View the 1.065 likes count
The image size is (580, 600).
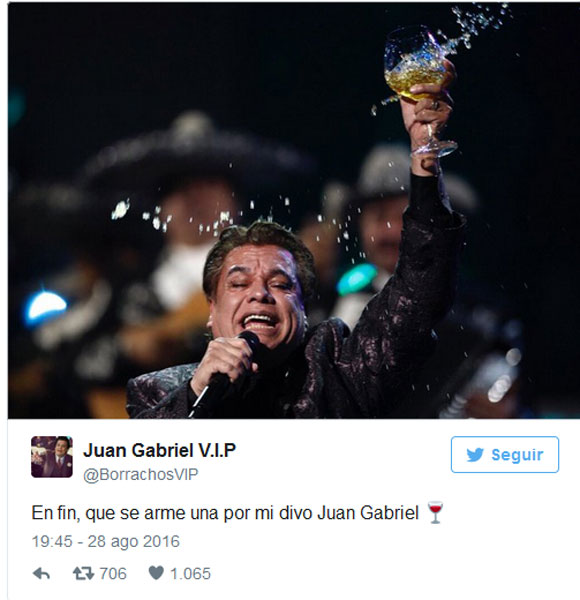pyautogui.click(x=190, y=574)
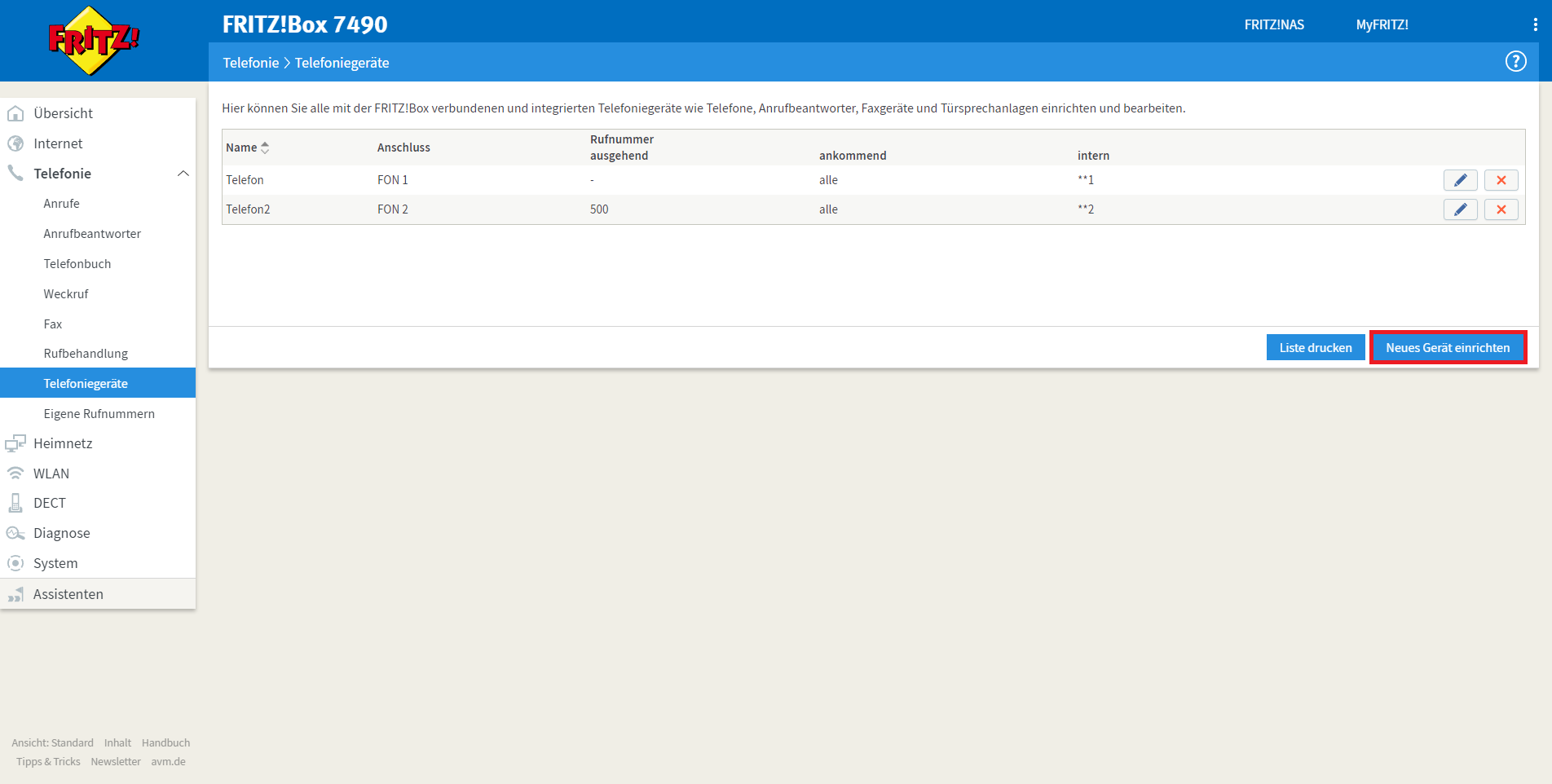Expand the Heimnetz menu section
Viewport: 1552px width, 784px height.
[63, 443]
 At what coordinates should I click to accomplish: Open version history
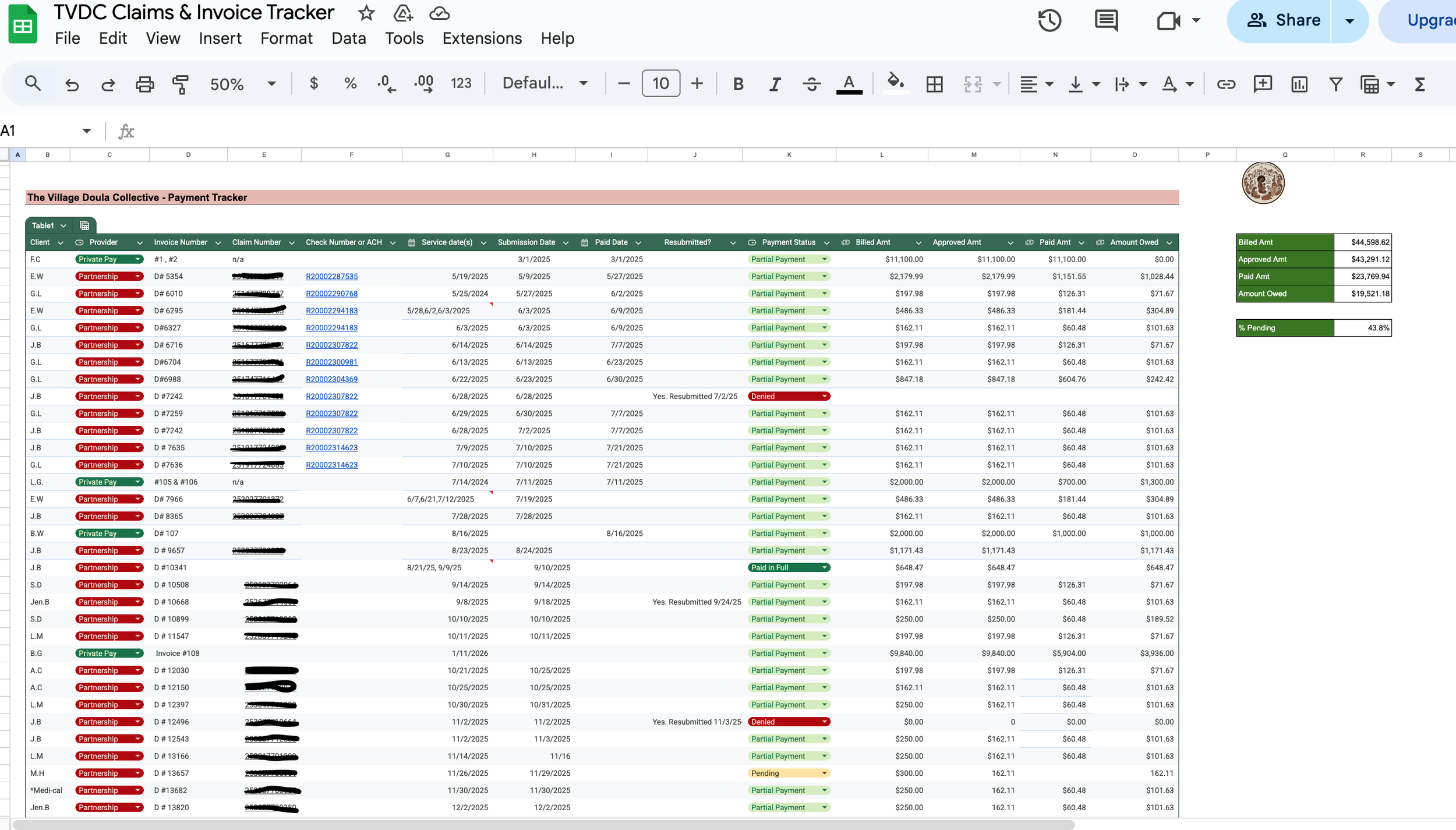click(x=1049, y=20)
——
● GOAL:
Write out every row above word for word, leaving out the pictures.

● REPLY:
View the 1.065 likes count
The image size is (580, 600).
pyautogui.click(x=190, y=574)
Expand the Heimnetz menu section
Viewport: 1552px width, 784px height.
[63, 443]
 At what coordinates should I click to accomplish: Open version history
click(x=1049, y=20)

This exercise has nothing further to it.